Diksi Kecepatan Langkah: Keindahan Bahasa Al-Qur’an

0
1136

BincangSyariah.Com – Al-Qur’an adalah kitab suci yang sangat kompleks. Jika jeli, kita akan menemukan berbagai detail kecil dalam kehidupan kita yang ternyata dinaungi oleh Al-Qur’an. Yang akan dibahas di sini adalah, ternyata Al-Qur’an meletakkan diksi–diksi tertentu pada situasi – situasi tertentu. Allah tidak mungkin sembarangan meletakkan kata tanpa alasan yang tepat. Satu kata dan kata lain tidak akan tertukar, karena punya fungsi dan peran masing – masing dalam konteks pembahasan ayat.

Salah satu ciri makhluk hidup adalah bergerak, tak terkecuali manusia.

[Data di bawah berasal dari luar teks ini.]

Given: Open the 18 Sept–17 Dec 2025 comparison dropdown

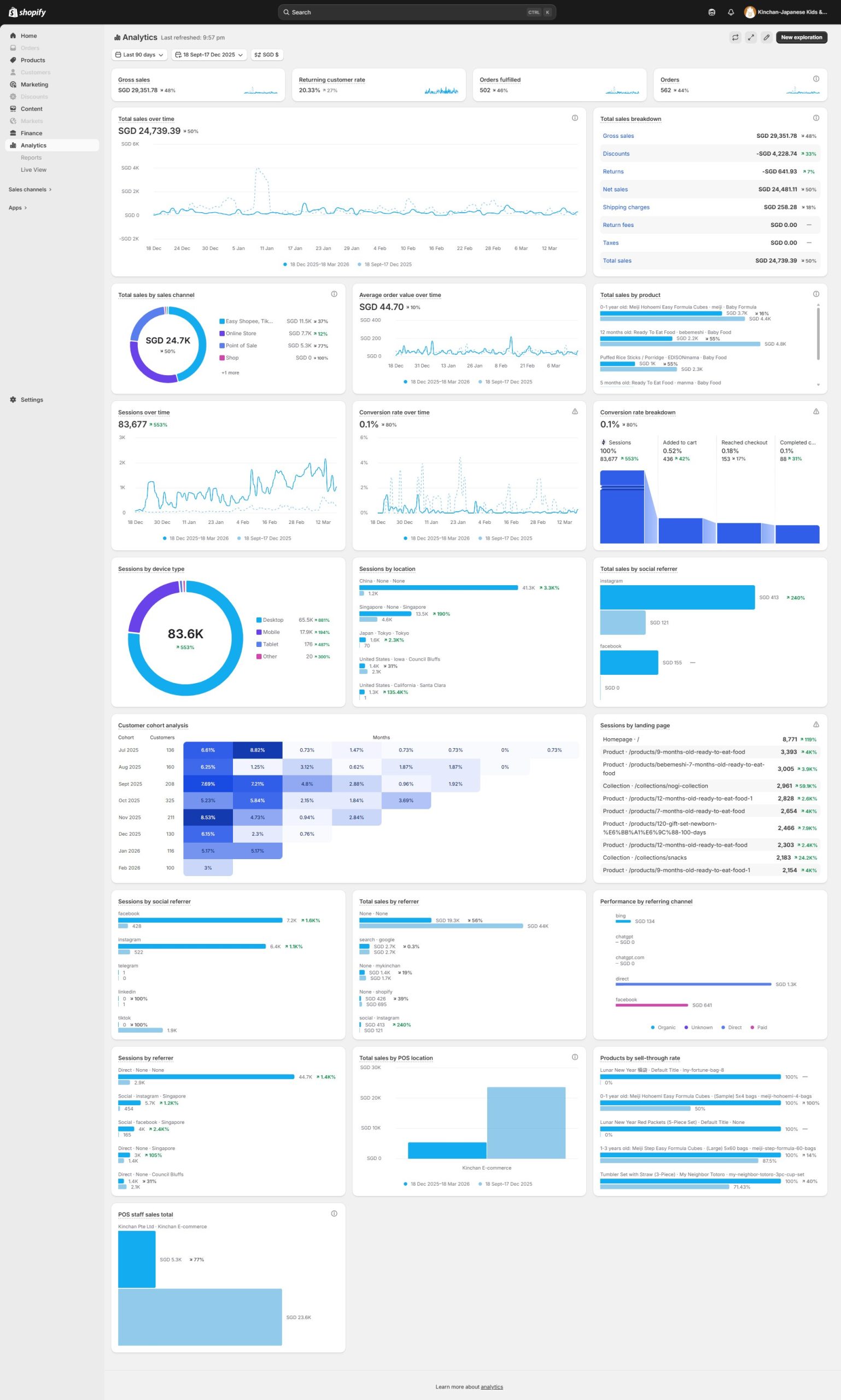Looking at the screenshot, I should point(209,55).
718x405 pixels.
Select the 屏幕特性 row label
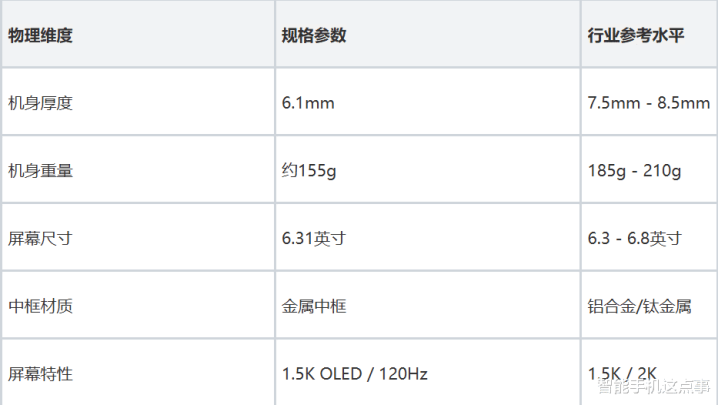tap(41, 375)
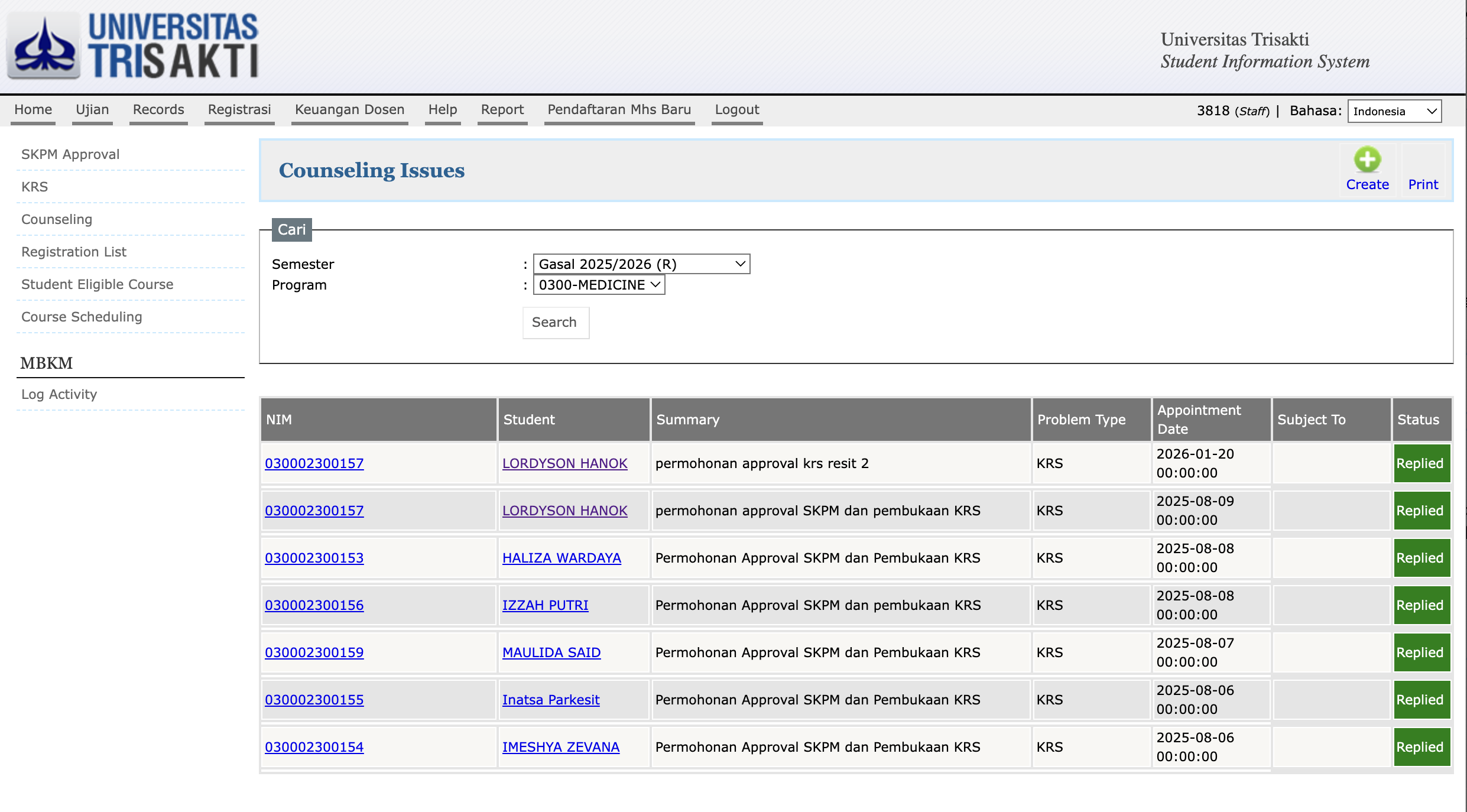The image size is (1467, 812).
Task: Open student link HALIZA WARDAYA
Action: click(x=562, y=558)
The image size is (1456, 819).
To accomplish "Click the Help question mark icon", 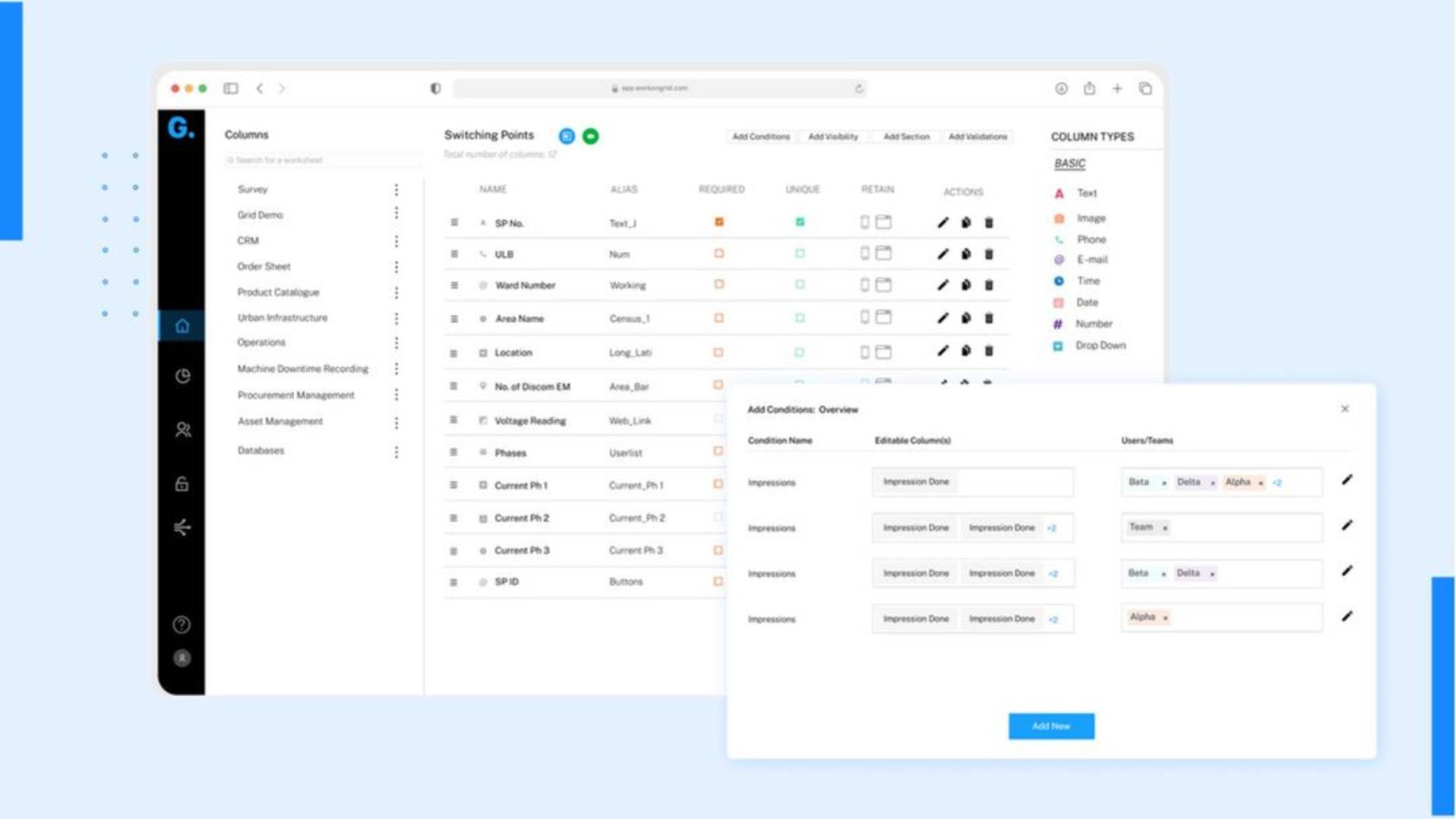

Manusia harus bergerak tiap harinya, dari satu tempat ke tempat lain. Yang membedakan adalah, interval kecepatan pergerakannya. Kecepatan langkah manusia selalu berbeda–beda, menyesuaikan kondisi dan tujuan langkah kakinya. Sebagai contoh, interval langkah menuju ruang IGD rumah sakit, pasti beda dengan kecepatan langkah menuju pasar untuk tujuan belanja kebutuhan sehari-hari dan lain sebagainya. Ternyata, Al-Qur’an pun menggunakan diksi yang berbeda  – beda dalam memetakan langkah kaki manusia. Ada yang normal, cepat, sangat cepat, hingga terburu. (Baca: Tafsir Surah Al-Baqarah ayat 282-283 tentang Prosedur Utang-Piutang)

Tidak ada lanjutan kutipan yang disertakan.